> _THE TASK_
Quote the passage below about the Rafiki Mwema farm word for word. Begin at the words "Kate and Noel" and stop after "on Rafiki Mwema.".

> _PAGE TEXT_
__________________________________________________
In November 2015 our biggest dream at Rafiki Mwema came true. Like a couple of angels, a couple who had followed our work for years decided to step in and buy a farm for us in Kenya, so we could help more children in a more effective way to heal from their trauma.
Kate and Noel Doyle are hugely generous and have helped hundreds of children around the world. They have supported orphanages in Nakuru and literally some of the most needy children across the globe. They have shone their light of generosity and love on Rafiki Mwema.
Life on the farm
Built in 2019, Rafiki Jasiri School is a long held dream come true for Rafiki Mwema. Having a safe school on the farm for our small girls to learn and develop without fear has been always been a major goal. It is now reality thanks to our African Affair Gala in 2019 and the Sleepy's Kotara Gala in 2019.
Built in 2016, the Queen's Castle is a house for our Big Girls. Named after Constance Hall's major fundraiser in 2016 that raised $200000, our biggest fundraiser to date.
Built in 2018, the King's Castle consists of two divisions, the small boys' house and the big boys' house. The entire funds were provided by Constance Hall who donated $1 from every "Like a Queen" book she sold.
Malkia Mtoto means "Little Angel". This small building is a transition house where girls who have just arrived at Rafiki can safely get their bearings with the help of their keyworker. It was built in 2016 with excess funds from the Queen's Castle fundraiser.
Built in 2019, Ahuru Mowai is *Elizabeth's house, a girl with mental health issues stemming from her abuse that was so severe she can't manage to live with the rest of the girls. The funds were raised by the participants on the 2018 New Zealand trek.
The Lauren Patterson Therapy Room is dedicated to Lauren who lost her life in Qatar in 2013. Lauren's mum and our founder Anne-Marie are close friends. The building was erected in 2015 with funds donated by the Byron Bay Lighthouse Run and facilitates the therapy sessions at Rafiki Mwema.
The road leading to Doyle Farm was originally an hour of driving through rough terrain which wrecked our vehicles and was not safe if we ever need to leave in a hurry. In 2017 Celeste Barber and Constance Hall joined forces and raised $16k to build us a road that now takes us 5 minutes to drive.
We have six Maasai warriors employed at the farm who keep the property safe 24/7. They know everything that goes on at the farm and who is present at all times. We also have nine German Shepherds and an electric fence protecting our farm.
We grow tomatoes, potatoes, zucchini, capsicum and any other vegetables that are in season on the farm. We feed all the houses with our crops, and sell the excess at the market. We also take crops to the outreach families who live in extreme poverty.
__________________________________________________
> _INFORMATION GIVEN_

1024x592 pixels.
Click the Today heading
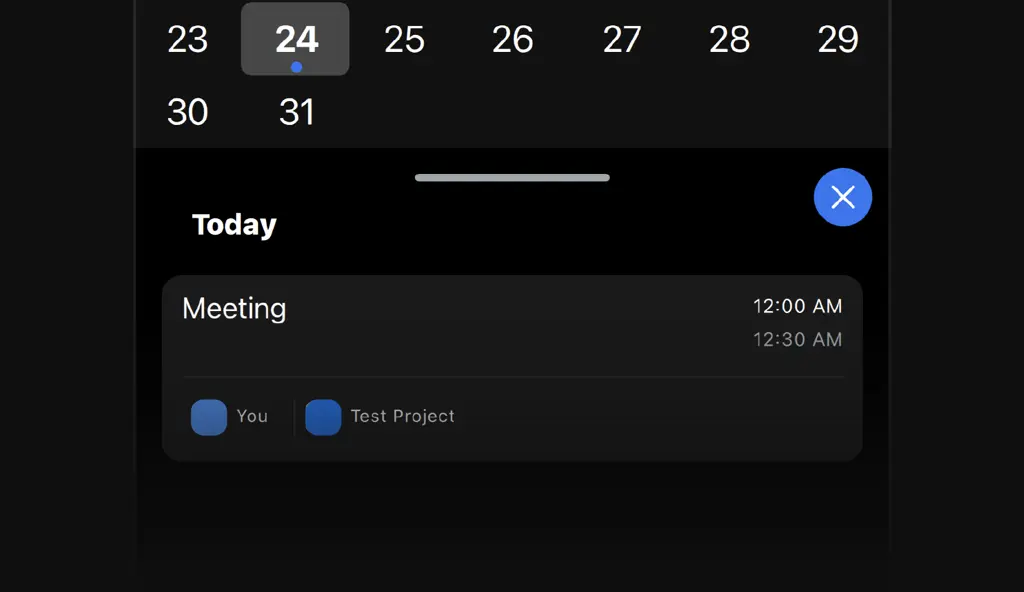click(234, 225)
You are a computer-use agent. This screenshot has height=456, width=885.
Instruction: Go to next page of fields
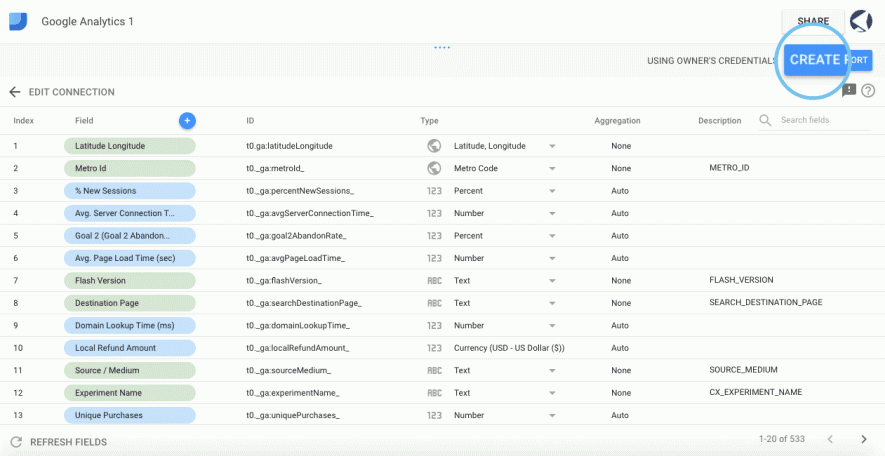864,439
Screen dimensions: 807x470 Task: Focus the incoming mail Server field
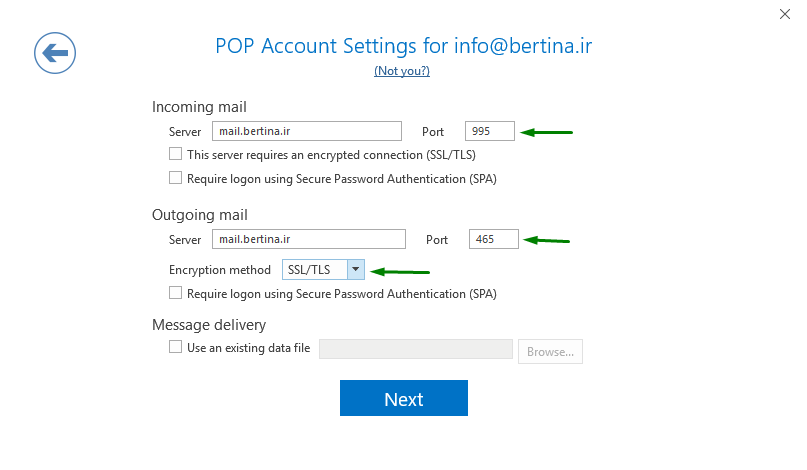307,131
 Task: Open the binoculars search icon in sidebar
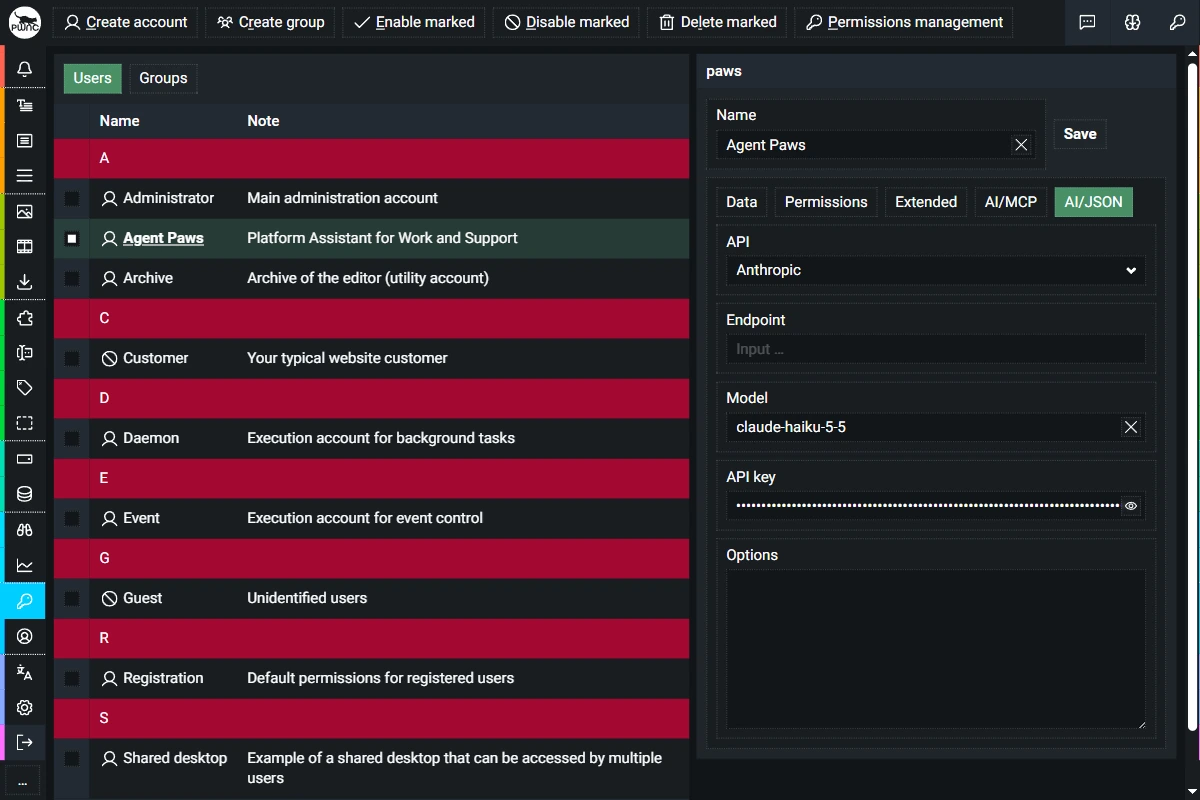point(25,530)
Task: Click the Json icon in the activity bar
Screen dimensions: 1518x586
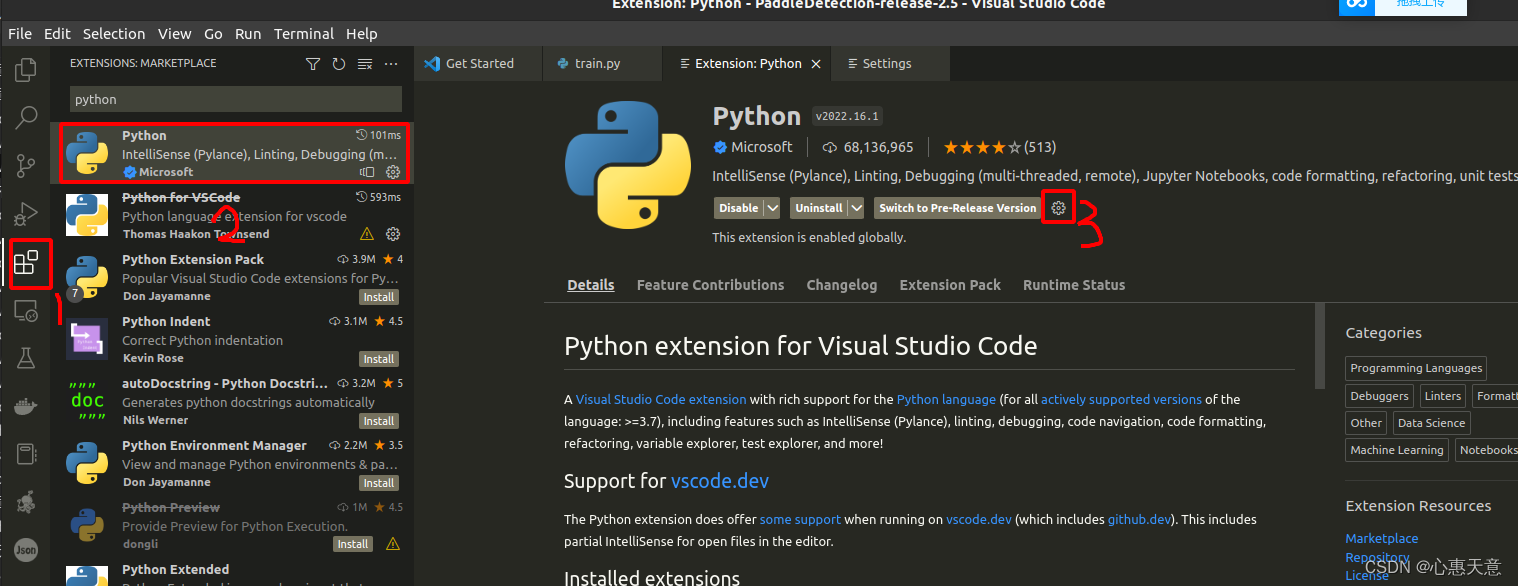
__________________________________________________
> _ANSWER SPACE_
Kate and Noel Doyle are hugely generous and have helped hundreds of children around the world. They have supported orphanages in Nakuru and literally some of the most needy children across the globe. They have shone their light of generosity and love on Rafiki Mwema.